Highways construction in India is estimated to require about Rs 19 lakh crore in the next five years and innovative financing mechanisms needs to be put in place to address any funding gap, according to a report by consultancy firm KPMG.
“Assuming average construction cost of approximately INR 30 crore per km (including land acquisition cost), and factoring in inflation for road construction cost at a conservative 3 per cent, the total funding requirement over five years is estimated at approximately Rs 19 lakh crore which amounts to average annual fund requirement of approximately Rs 3.8 lakh crore,” the report, released in a CII event, said.
Asserting the need for exploring innovative financing mechanisms to address the funding gap that is being observed in the sector, it said the approach levers that have been identified need to be built upon.
It said that “funding sources are limited.
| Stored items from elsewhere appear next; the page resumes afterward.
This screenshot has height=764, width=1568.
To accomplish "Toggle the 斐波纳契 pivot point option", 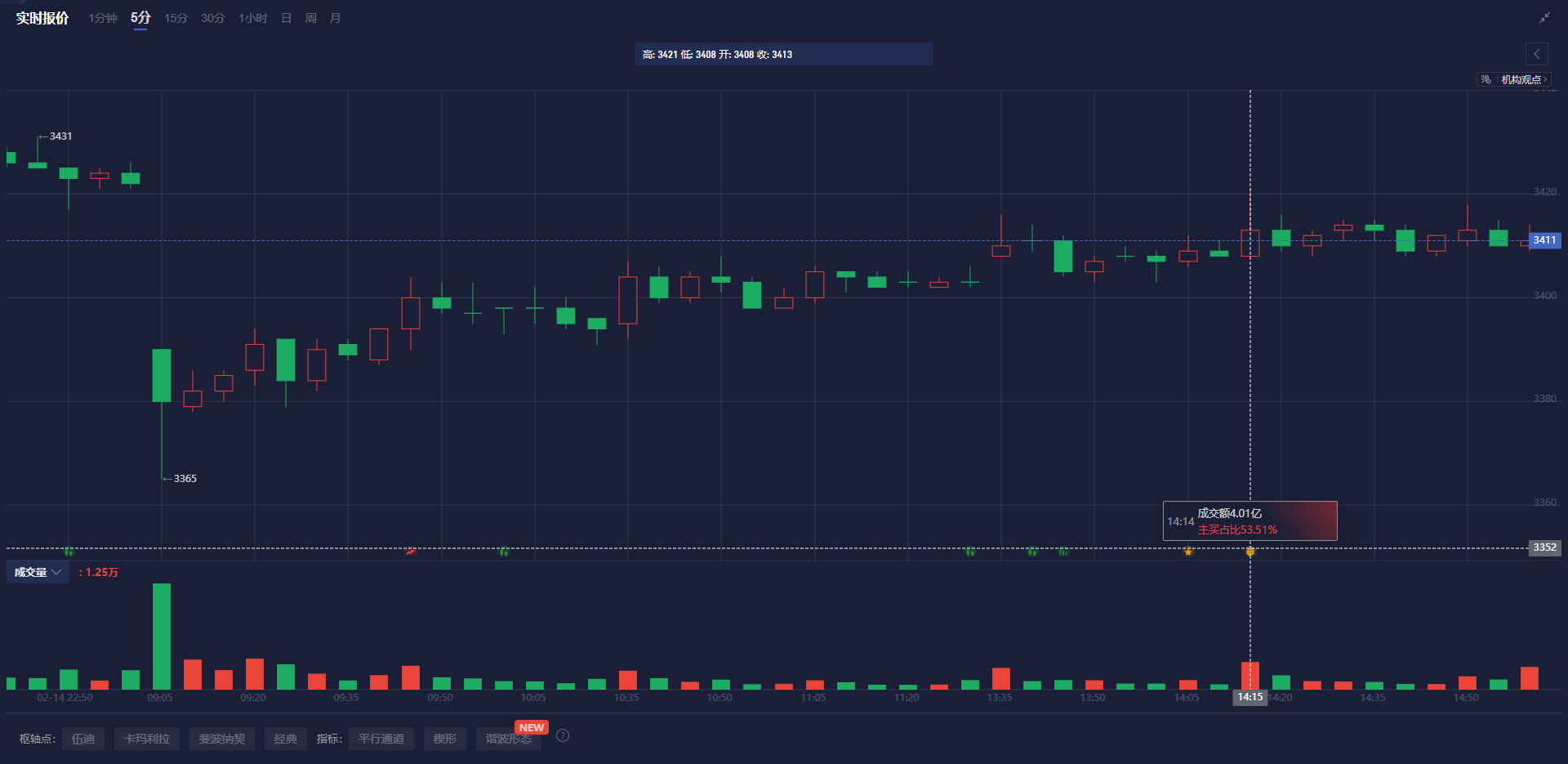I will pos(221,739).
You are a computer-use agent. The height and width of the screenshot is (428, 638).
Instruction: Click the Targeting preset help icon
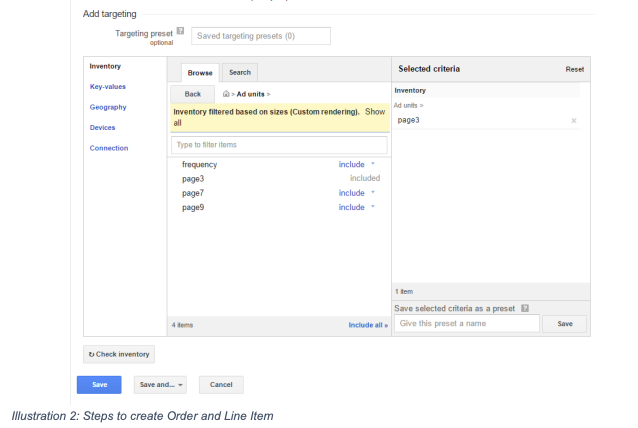180,32
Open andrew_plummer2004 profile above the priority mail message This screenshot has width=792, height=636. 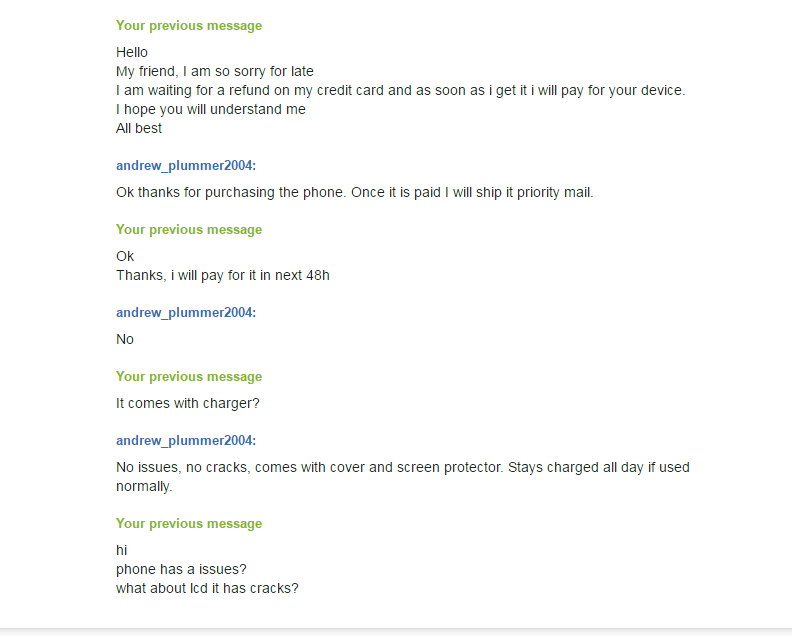click(185, 165)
Ministry has to tap into internal extra budgetary resources as much as possible, subject to keeping tab on the extent of future liabilities” and added that the likely options to raise capital are bonds, masala bonds and debts from multilateral funding institutions.
Besides, it said policy reforms need to continue in the future.
“Other measures that can be explored are reduction of tax on infrastructure bonds and extension of tax holiday to infrastructure developers. Some innovative PPP modes similar to least present value of revenue can also be explored,” the report said.
On the public-private partnership (PPP), it said this is the need of the hour.
The report also said many issues have been plaguing the roads and highways sector in India including aspects such as land acquisition.
It stressed the need for adoption of sustainable transport approaches saying it can be adopted in a widespread manner in the future.
Some of the ways to help ensure sustainable development are adoption of electric vehicles.